UK Kuzbassrazrezugol OAO
- Native name: ОАО УК "Кузбассразрезуголь" (OAO UK Kuzbassrazrezugol)
- Type: Public (OAO)
- Traded as: MCX: KZRU
- Industry: Mining
- Founded: 19 May 1964
- Headquarters: Kemerovo, Russia
- Area served: Worldwide
- Key people: Iskander Makhmudov (Co-Owner) Andrei Bokarev (Co-Owner and Chairman of the Board)
- Products: Coal
- Number of employees: 18,220 (2012)
- Parent: Ural Mining and Metallurgical Company
- Website: www.kru.ru

= Kuzbassrazrezugol =

UK Kuzbassrazrezugol OAO (ОАО УК "Кузбассразрезуголь", and also known as KRU) is a Kemerovo, Russia-based coal company. The company extracts, processes, and distributes coal domestically and internationally. Kuzbassrazrezugol's products are used primarily in the energy sector and metallurgical industry.

The company is majority-owned by Iskander Makhmudov and Andrei Bokarev. Combined, the two men own 75% of the company.

==Financial performance==
As of December 12, 2012, the company’s market cap is $3.3 billion. According to Bloomberg Businessweek: "Year over year,
Kuzbassrazrezugol Open Joint - Stock Coal Company has been able to grow revenues from 50.8B to 60.9B. Most impressively, the company has been able to reduce the percentage of sales devoted to selling, general and administrative costs from 19.92% to 16.78%. This was a driver that led to a bottom line growth from 7.4B to 8.2B."

==Institutional shareholders==
Top institutional shareholders include:

- Vostok Nafta Investment Ltd. owns 134,350,000 shares.
- BlackRock Advisors LLC owns 64,200,000 million shares.
- East Capital Asset Management AB owns 8,790,000 shares.

==Market position and future outlook==
According to an equity research report from the BCS Financial Group (BrokerCreditService (BCS) Ltd):
- Kuzbassrazrezugol will invest 20 billion rubles in construction of new processing and enrichment facilities between 2011 and 2015. The company is well-positioned in the market. Benefits include:
- Low production costs
- Current high prices (generate enough cash for future)
- Diversified customer base (Russian and foreign clients)
Additionally, the equity report writes, "All the branches will easily operate their pits during next 35 years owing to significant coal resources.”

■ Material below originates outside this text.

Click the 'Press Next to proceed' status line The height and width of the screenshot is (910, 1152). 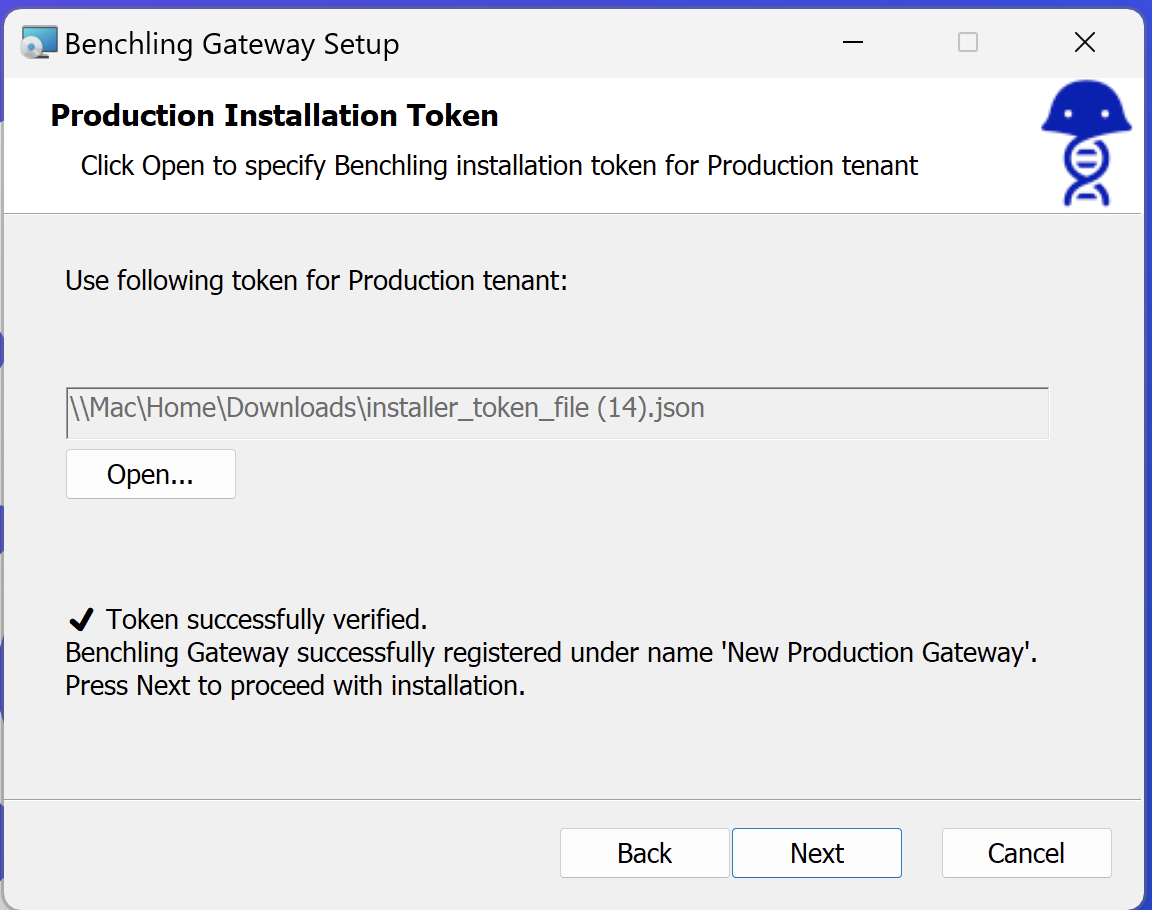coord(295,687)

Kuzbassrazrezugol is working on a $300–500 million project to build a new coal export port named Lavna in the Kolskiy bay of the Barents Sea, to be capable of shipping 18 million tons of coal per year. This was a joint project with Siberian Business Union until the latter withdrew in 2013.

==Recent news==
- The port in the Krasnodar Krai is set to be operational by 2018 with expected cost of $7 billion, where Kuzbassrazrezugol is mentioned among potential investors in the project.
- In June 2013, BelAZ delivered 23 rock haulers to the Kuzbassrazrezugol, including 10 with the carrying capacity of 130 tonnes and 13 vehicles with the carrying capacity of 220 tonnes. Before the end of this year, BelAZ will ship six more rock haulers, including one with 220-tonne capacity.
- In May 2013, Kuzbassrazrezugol's Chief of the Electromechanical Department Igor Kirillov attenred on IZ-KARTEX's 5th Technological Conference named "Development perspectives of mining equipment of IZ-KARTEX".
- On May 28, 2013 VTB Bank has signed a $95.6 million loan with Kuzbassrazrezugol.